**Problem:** Which of the lines below holds the string "menu"? Copy every line that does.

**Data excerpts:**

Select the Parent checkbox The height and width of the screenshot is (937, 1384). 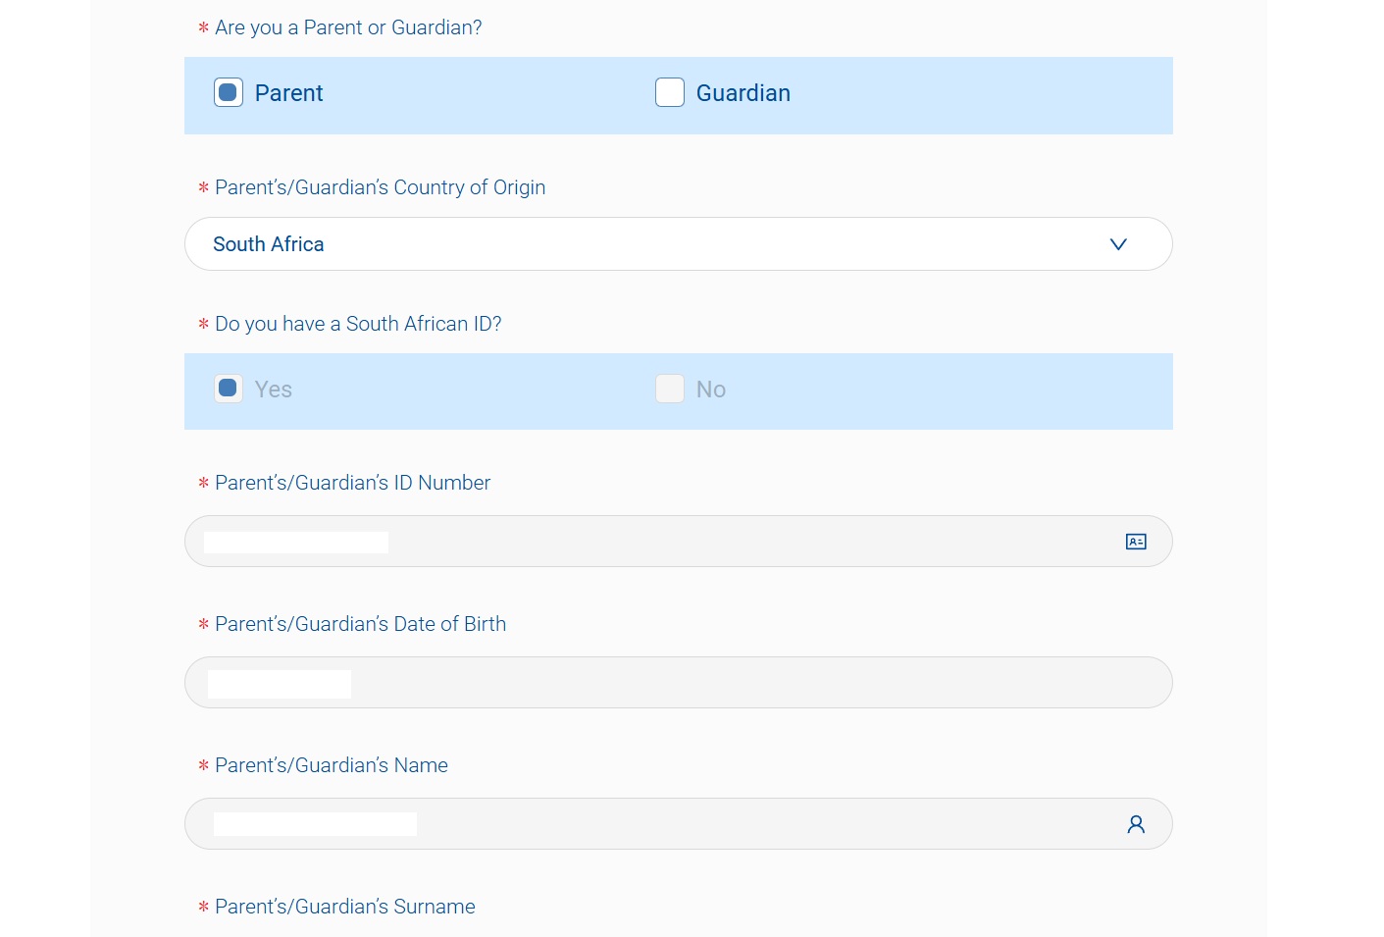(x=229, y=92)
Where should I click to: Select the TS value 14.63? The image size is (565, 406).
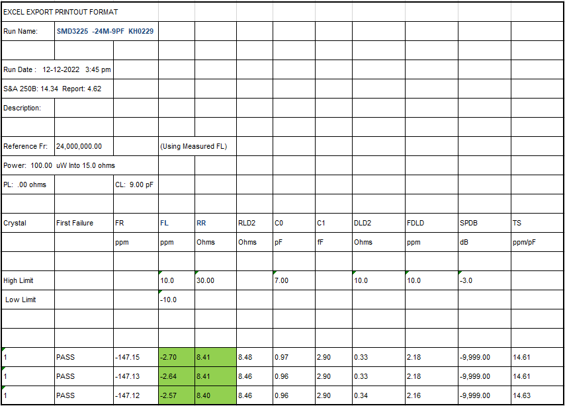pos(521,395)
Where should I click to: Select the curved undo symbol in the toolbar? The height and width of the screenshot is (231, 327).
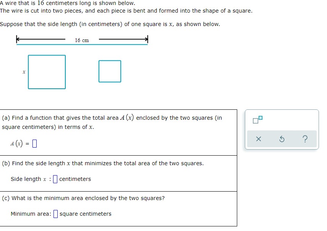pos(282,139)
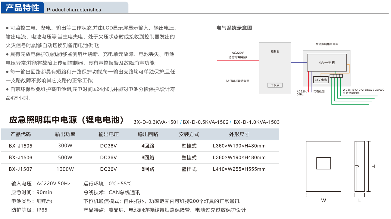Select the BX-J1507 product code row

20,169
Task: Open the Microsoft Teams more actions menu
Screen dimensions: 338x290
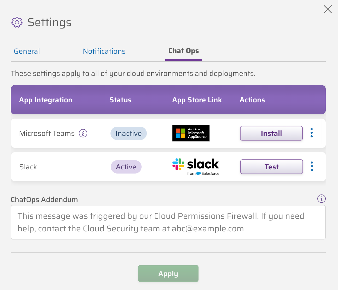Action: 312,133
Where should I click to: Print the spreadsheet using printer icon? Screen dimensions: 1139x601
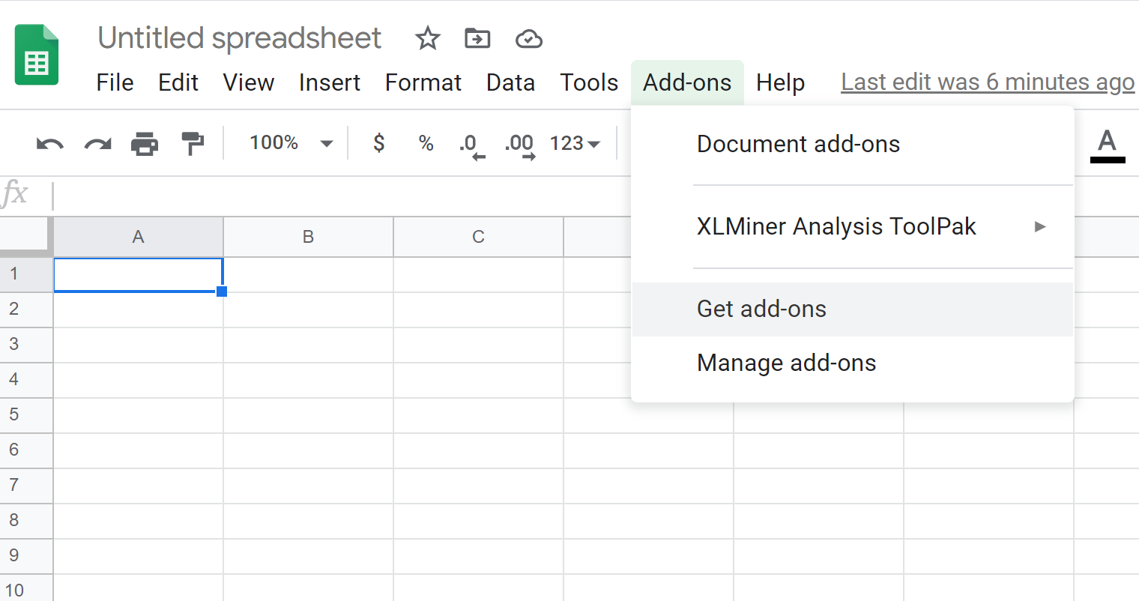[145, 144]
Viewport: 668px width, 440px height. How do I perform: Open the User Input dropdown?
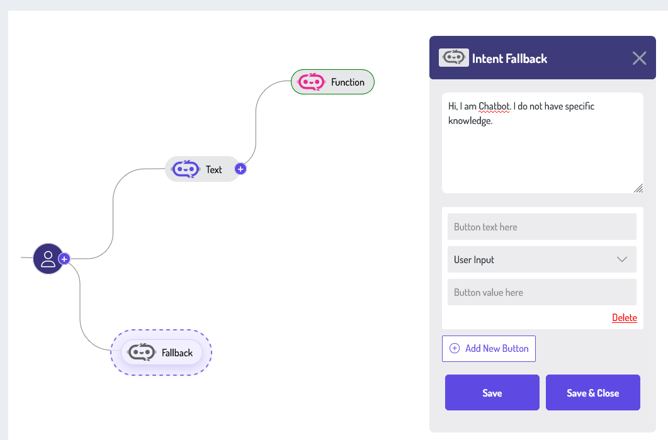541,259
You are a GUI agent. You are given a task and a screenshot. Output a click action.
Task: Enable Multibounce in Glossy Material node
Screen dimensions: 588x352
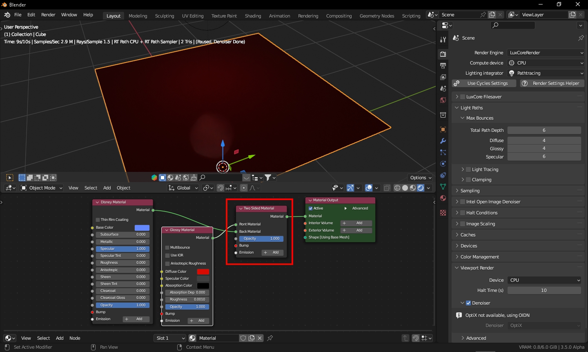coord(167,247)
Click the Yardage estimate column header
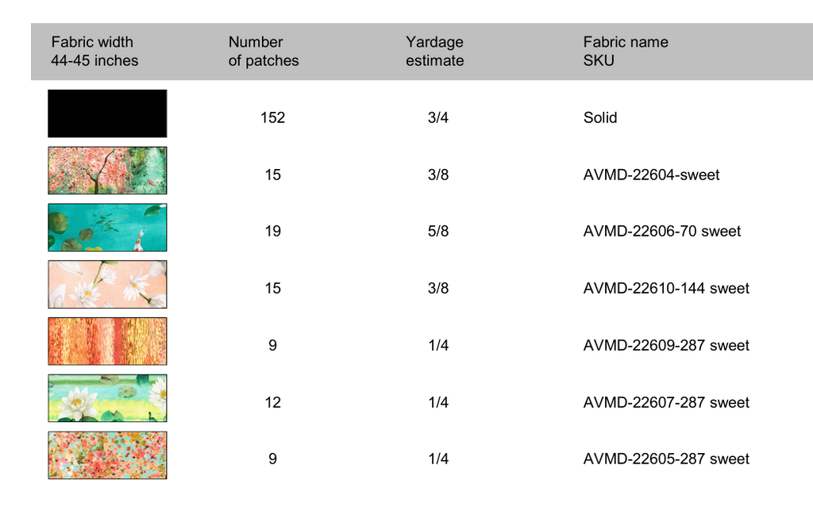Viewport: 813px width, 511px height. (x=434, y=52)
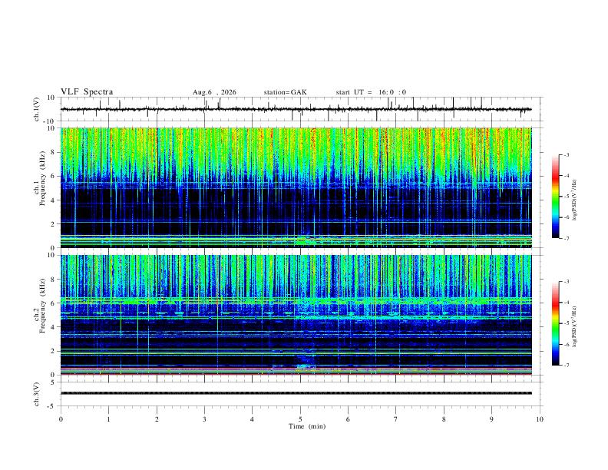Viewport: 608px width, 470px height.
Task: Click the ch.1(V) axis label
Action: pyautogui.click(x=36, y=109)
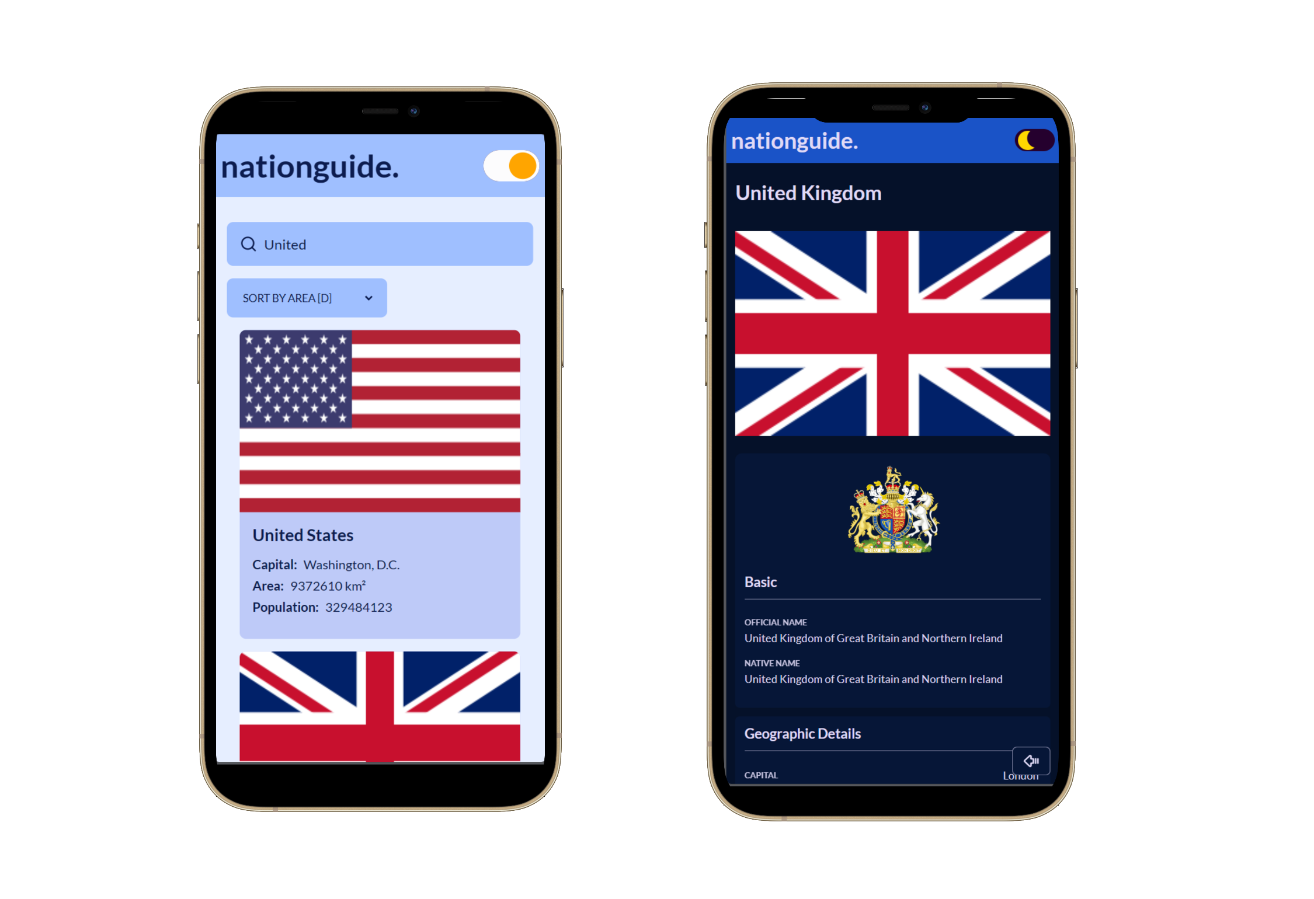Click the search input field
The height and width of the screenshot is (899, 1314).
(381, 245)
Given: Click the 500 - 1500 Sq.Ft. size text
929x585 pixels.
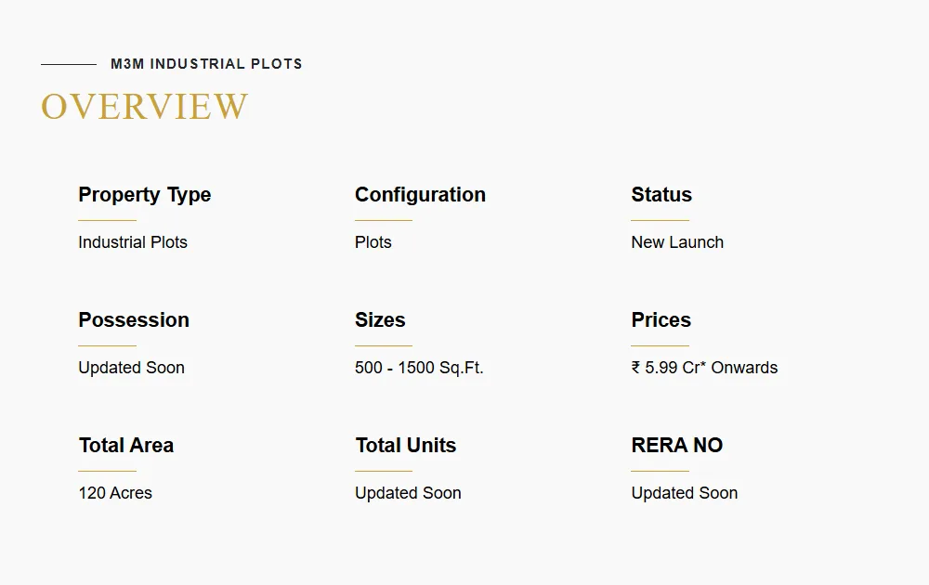Looking at the screenshot, I should [x=419, y=368].
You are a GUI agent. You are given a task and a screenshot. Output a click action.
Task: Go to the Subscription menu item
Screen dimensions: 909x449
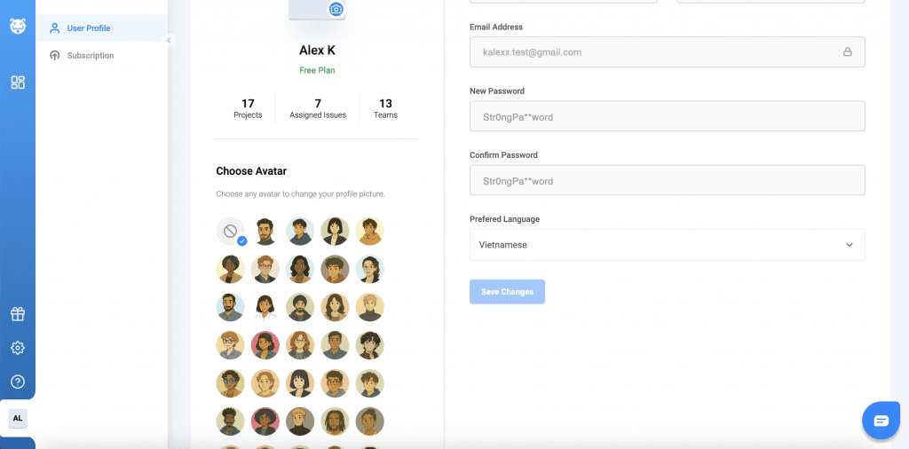(x=90, y=56)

**Exercise answer:**
Task: Open the Microsoft Teams more actions menu
Task: Go to the Subscription menu item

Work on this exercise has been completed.